I think that can be reduced to: It isn't possible to create a directory
that is not writeable by root.  The whole point of root is that as the
super-user it can do anything!

Im not really sure how to tackle this better than simply skipping the
tests as root which is what the most recent release does.
That's plausible.  It could also temporarily drop privileges to be some
other user for running that test, but I don't know how you'd work out
which user to do it as.

My guess would be "nobody" if that user exists, else give up.

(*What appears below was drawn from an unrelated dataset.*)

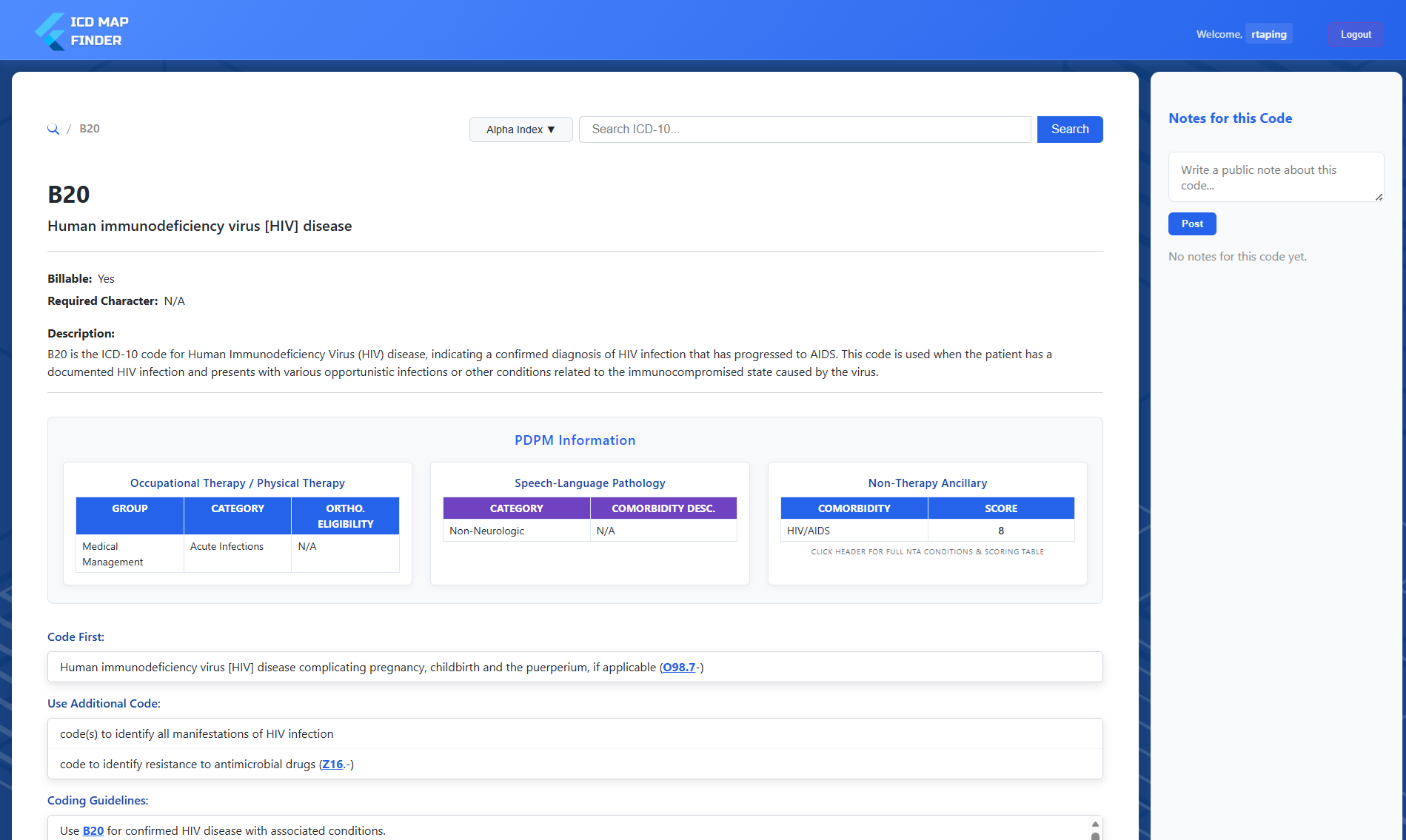
Task: Click the Speech-Language Pathology CATEGORY header
Action: pyautogui.click(x=516, y=508)
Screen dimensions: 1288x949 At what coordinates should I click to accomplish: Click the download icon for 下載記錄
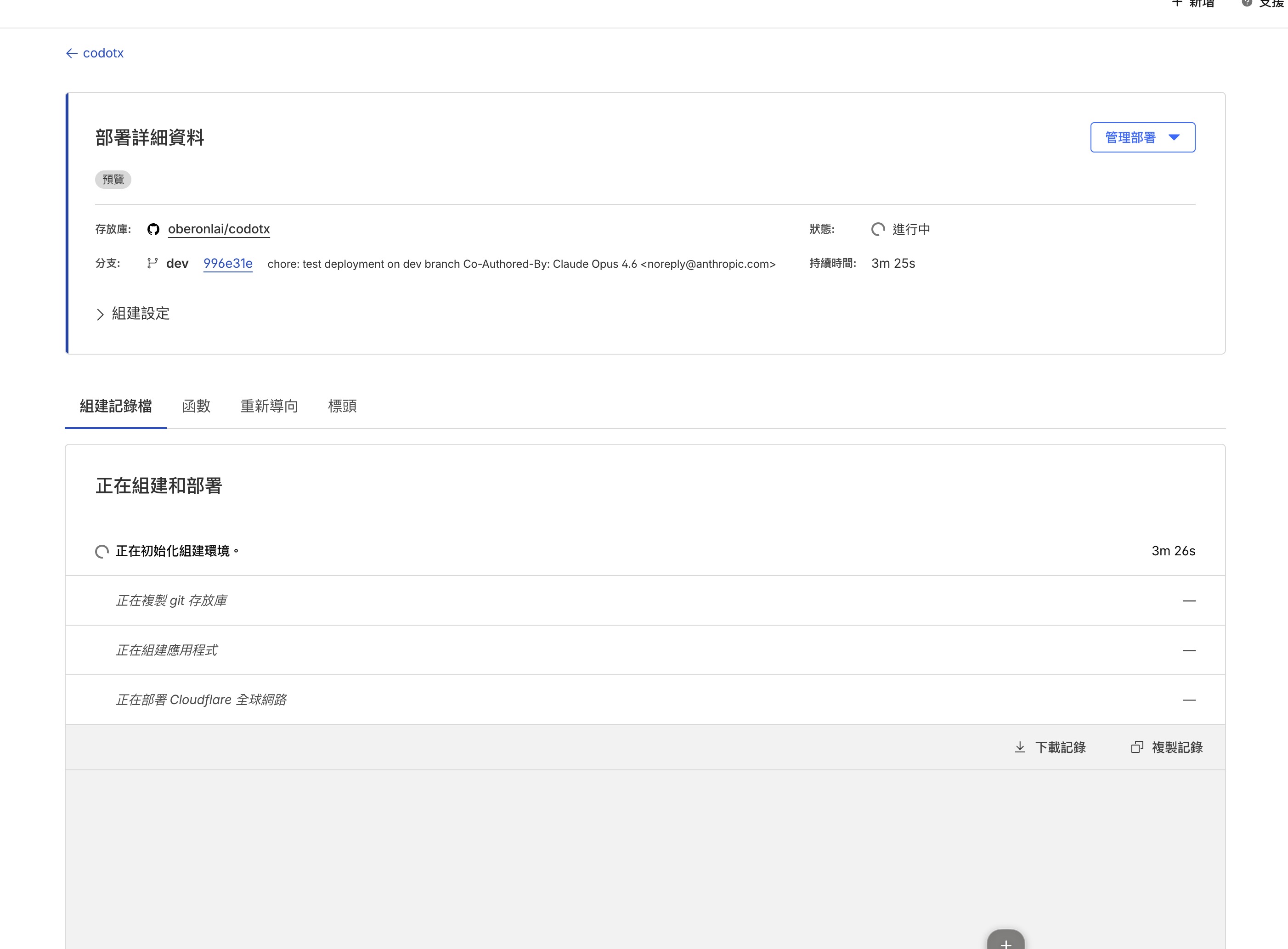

But I agree that skipping is better, because the tests run as non-root
already prove that the module's functionality worked. Adding a lot
of complex logic to the test to swap user when running as root would
actually make the test as much a test of the user ID swapping code,
and introduce code that isn't usually tested, and generally introduce
fragility and cause false positive failures.

FWIW I do this a lot:

        chmod 0444, 'some_file';

        SKIP: {
            skip("cannot write readonly files", 1) if -w 'some_file';

            ...
        }

The important thing is that I'm not checking if I'm root but directly checking if the necessary condition exists, in this case an unwritable file.

You could attempt to downgrade permissions, switching to "nobody" is as good a guess as anything else, but realize it might effect the ability to read files, access directories and load modules for the rest of the test. Not everyone sets o+rx.